12th March 2006
HO CHI MINH CITY
Just back from Phan Thiet, Mui Ne Beach, a relaxed beach town in Binh Thuan province, 200km northeast from Ho Chi Minh City. This was a good call on T’s behalf as it was the perfect place to recuperate from jetlag and a gentle transition into Vietnam. I jumped straight from the plane into a minibus although I might as well have stepped into a game of Wipeout. My head was spinning from the lack of sleep and rank wine that I was swigging but nothing quite prepared me for this first road trip. If you thought the Greeks or the Thais drove like crazy people, then you've seen nothing. There are no rules other than if you are overtaking, it is up to the oncoming vehicle to slow down. If the car in front is moving too slowly, you simply tailgate and hoot continuously until they move out the way. If they don’t, you accelerate to overtake, keep hooting and hope for the best. Motorcyclists don't always put their lights on at night either- apparently that's simply a waste of battery! Needless to say there are a lot of accidents here - 30 people a day get killed in Sai Gon alone.

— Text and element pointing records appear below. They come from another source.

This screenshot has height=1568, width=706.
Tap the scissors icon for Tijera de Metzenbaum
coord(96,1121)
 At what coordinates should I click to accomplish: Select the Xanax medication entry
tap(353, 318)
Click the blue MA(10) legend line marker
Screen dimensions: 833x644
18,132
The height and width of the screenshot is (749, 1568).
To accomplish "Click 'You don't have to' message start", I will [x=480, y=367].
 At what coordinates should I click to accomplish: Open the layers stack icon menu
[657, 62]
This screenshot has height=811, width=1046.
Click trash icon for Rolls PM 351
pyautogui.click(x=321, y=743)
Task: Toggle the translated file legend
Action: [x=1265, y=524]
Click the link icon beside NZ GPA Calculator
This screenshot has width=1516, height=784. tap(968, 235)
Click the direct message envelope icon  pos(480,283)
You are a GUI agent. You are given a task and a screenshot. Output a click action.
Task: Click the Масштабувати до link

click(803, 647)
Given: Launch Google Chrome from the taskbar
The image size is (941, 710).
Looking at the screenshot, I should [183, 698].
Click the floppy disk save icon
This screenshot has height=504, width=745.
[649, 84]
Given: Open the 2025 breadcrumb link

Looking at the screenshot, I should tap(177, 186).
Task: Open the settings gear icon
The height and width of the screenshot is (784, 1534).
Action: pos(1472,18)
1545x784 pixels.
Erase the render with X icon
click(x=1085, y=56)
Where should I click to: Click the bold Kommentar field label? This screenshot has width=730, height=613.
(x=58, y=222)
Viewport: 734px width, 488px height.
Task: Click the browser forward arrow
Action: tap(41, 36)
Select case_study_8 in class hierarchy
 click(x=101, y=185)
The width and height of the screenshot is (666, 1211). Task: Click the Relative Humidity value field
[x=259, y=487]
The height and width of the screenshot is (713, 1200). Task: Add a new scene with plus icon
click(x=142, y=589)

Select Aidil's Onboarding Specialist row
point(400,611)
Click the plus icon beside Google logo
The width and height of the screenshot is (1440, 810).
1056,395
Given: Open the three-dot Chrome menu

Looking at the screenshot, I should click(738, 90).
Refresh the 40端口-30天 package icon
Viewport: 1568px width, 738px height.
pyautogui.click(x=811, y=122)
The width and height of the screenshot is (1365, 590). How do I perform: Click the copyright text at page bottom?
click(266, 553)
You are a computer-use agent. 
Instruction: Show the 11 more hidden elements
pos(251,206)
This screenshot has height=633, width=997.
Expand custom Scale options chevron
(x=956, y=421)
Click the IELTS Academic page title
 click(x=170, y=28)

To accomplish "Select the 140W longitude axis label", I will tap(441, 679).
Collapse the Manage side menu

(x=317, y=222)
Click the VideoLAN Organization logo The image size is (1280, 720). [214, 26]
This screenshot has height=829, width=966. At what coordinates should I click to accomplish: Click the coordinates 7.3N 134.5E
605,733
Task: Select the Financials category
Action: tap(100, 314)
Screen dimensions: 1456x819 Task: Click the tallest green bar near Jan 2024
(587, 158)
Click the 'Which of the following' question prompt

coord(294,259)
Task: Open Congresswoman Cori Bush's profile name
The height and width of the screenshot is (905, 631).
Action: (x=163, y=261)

My fellow passengers (all work in the travel industry out here) reassured me that they had hired a good driver so I just closed my eyes and hoped for the best. Weird thing is that none of the drivers appear to have road rage, even when people do really ridiculous manoeuvres while totally drunk and swerving all over the road. I thought I was an erratic driver, but I have lessons to learn from this mysterious race.
13th March 2006
LOST IN SAIGON
Today was my first chance to get out and about in Saigon as T had to work. First challenge involved crossing the road. I have never seen so many motorcyclists in one city. Discovered the best way of getting across involves slowly walking out while the motorcyclists and taxis weave past you. Eye contact with oncoming motorcyclists also helps.
T lives on the edge of District 1 in a shared, fully serviced apartment with fellow TI employees. Miss Tu, the maid comes to wash, clean and tidy 6 days a week. Never thought I’d feel comfortable about having all my dirty clothes and plates cleaned, but she seems more than happy to oblige and uses the place as a second home. Apparently the phone only rings for her!
Met T for lunch outside her tower block. At 12noon exactly, a stream of workers rushed out the building, to go and eat locally. It made me smile to watch the Vietnamese women put their parasols up to guard their skin from the sun. Us Westerners are obsessed with getting dark skin, yet for them it is the reverse! Went to an excellent restaurant called Hoang Yen, 7-9 Ngo Duc Ke, District 1. Loved Bong Bi - melon flowers fried in garlic and chilli, a cross between a long green beans and okra with a sweet aftertaste. So much more to taste and see – I simply can’t wait until my next meal!
Went for what seemed like an easy stroll to Reunification Palace, past Notre Dame and Eiffel’s Post Office. Got lost and went on a complete detour after some rather dubious directions from several park wardens. Decided the only thing to do was find a place to chill and refresh myself while I worked out where the hell I was. A good call as I strolled past the stylish Café Terrace, 65 Le Loi St and noticed the cakes. Didn’t take much to drag me in. Ordered a sumptuous Opera cake and iced coffee that I gulped along with a lungful of fumes. My table even had a goldfish in bowl to keep me company. Perfect.
Culinary highlight of the day (if not the trip) was an evening meal at Quan An Ngon, 138 Nam Ky Khoi Nghia, District 1. It’s so popular that you need to get in early. I was slightly dubious when I heard the restaurant was a collection of street food stalls brought under one roof. Was it catering for the lazy and unadventurous who can’t be bothered to try real street food? I was more than proved wrong, the owner has simply brought all the good street food under one roof so that you can sample it all in one place. Tables are crammed into the open-air terrace surrounded by tropical palms and fans that spray a refreshing mist into the air. All around the sides are stalls were the food is prepared in front of you. Walking around the stalls to choose what to order is part of the fun. My favourite dish was So huyet xao, blood oysters in garlic. Opening them was a mystery at first but my amused neighbours took delight in showing me how to get the damn things open! The Chao tom, shrimp on sugar cane was exceptional, as was Cua rang, crab in tamarind sauce. Desserts were equally impressive, of which the banana cake was my favourite; moist and complex. The place is buzzing to the point that we were all wolfing down the food with excitement. I could have stayed there all night under the stars trying out different dishes.
Onto Lush, 2 Ly Tu Trong St, District 1, for Monday’s hip-hop night. Lush is an ultra-trendy bar with comfy sofas, huge graffiti-style artwork and mirrored ceilings. Not as full as I expected which is a shame seeing as this seems to be the only place for decent music in town.